** Prompt **
An exact copy of the listing below is needed, with no pictures in it.

** Data in this exercise **
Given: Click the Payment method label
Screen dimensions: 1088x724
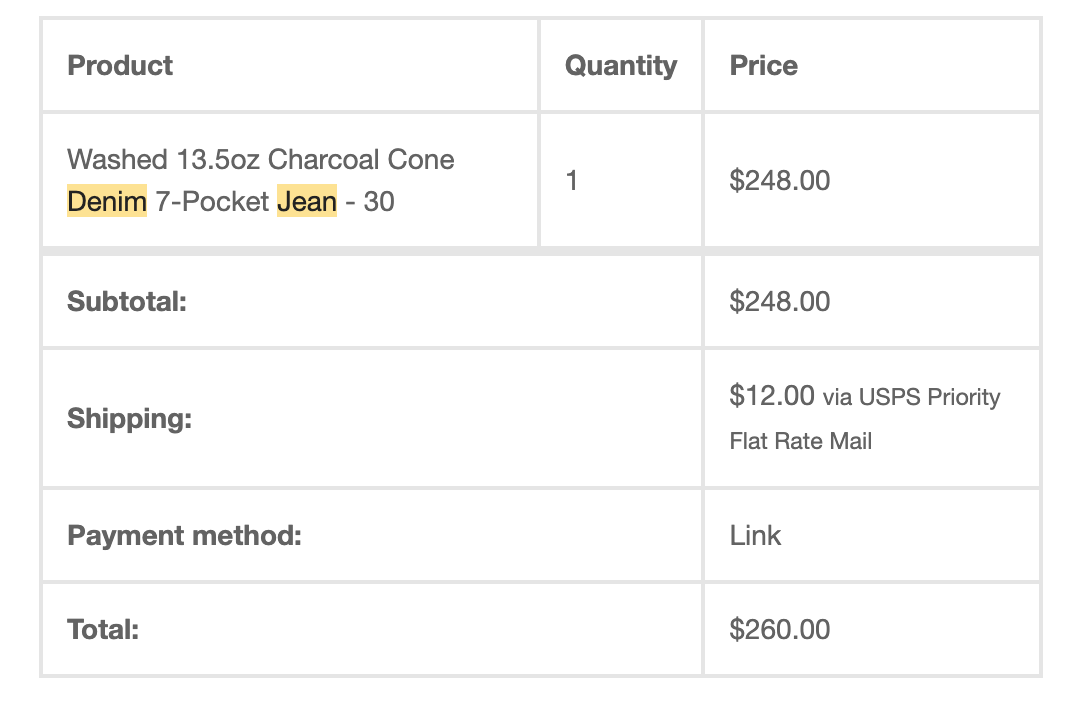Looking at the screenshot, I should tap(185, 536).
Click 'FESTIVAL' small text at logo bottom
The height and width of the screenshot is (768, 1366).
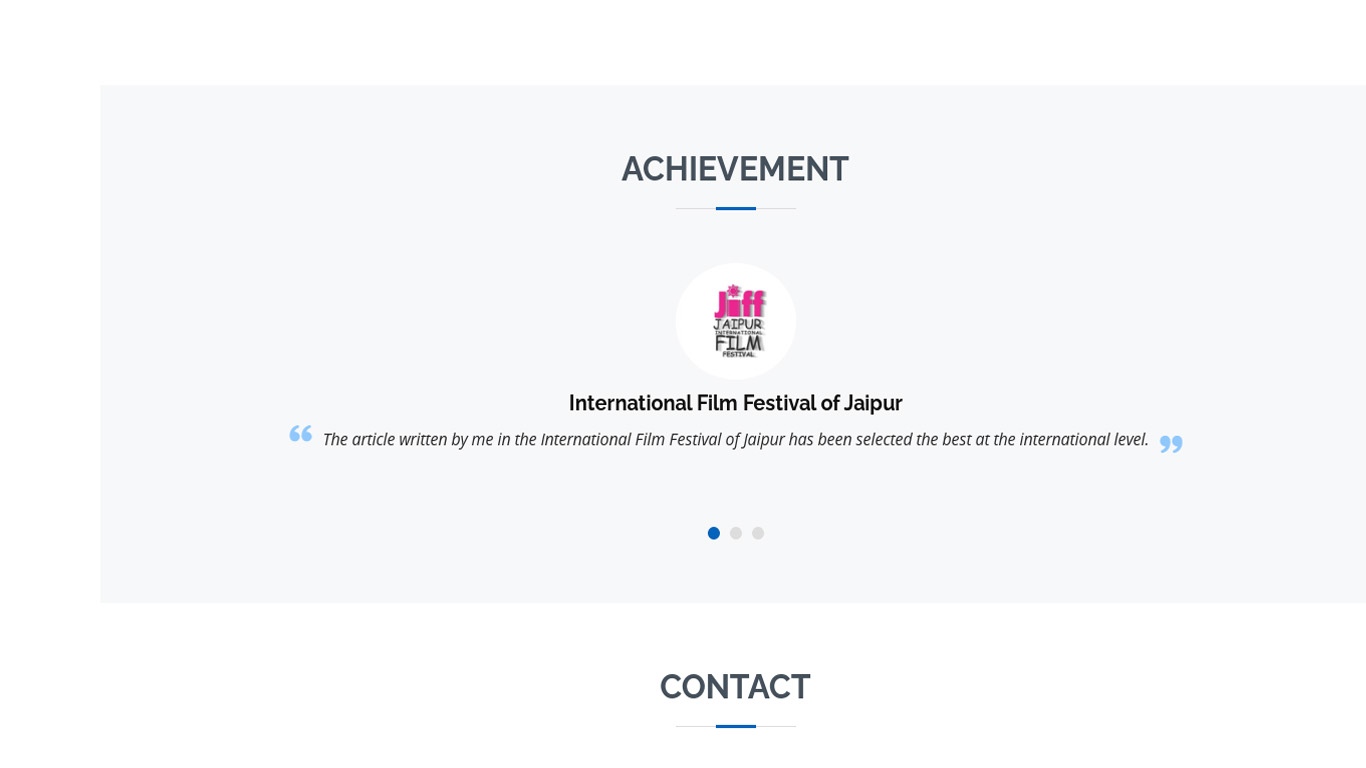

** Result **
Given: Click the Payment method label
Screen dimensions: 1088x724
Looking at the screenshot, I should tap(185, 536).
Click 'FESTIVAL' small text at logo bottom
The height and width of the screenshot is (768, 1366).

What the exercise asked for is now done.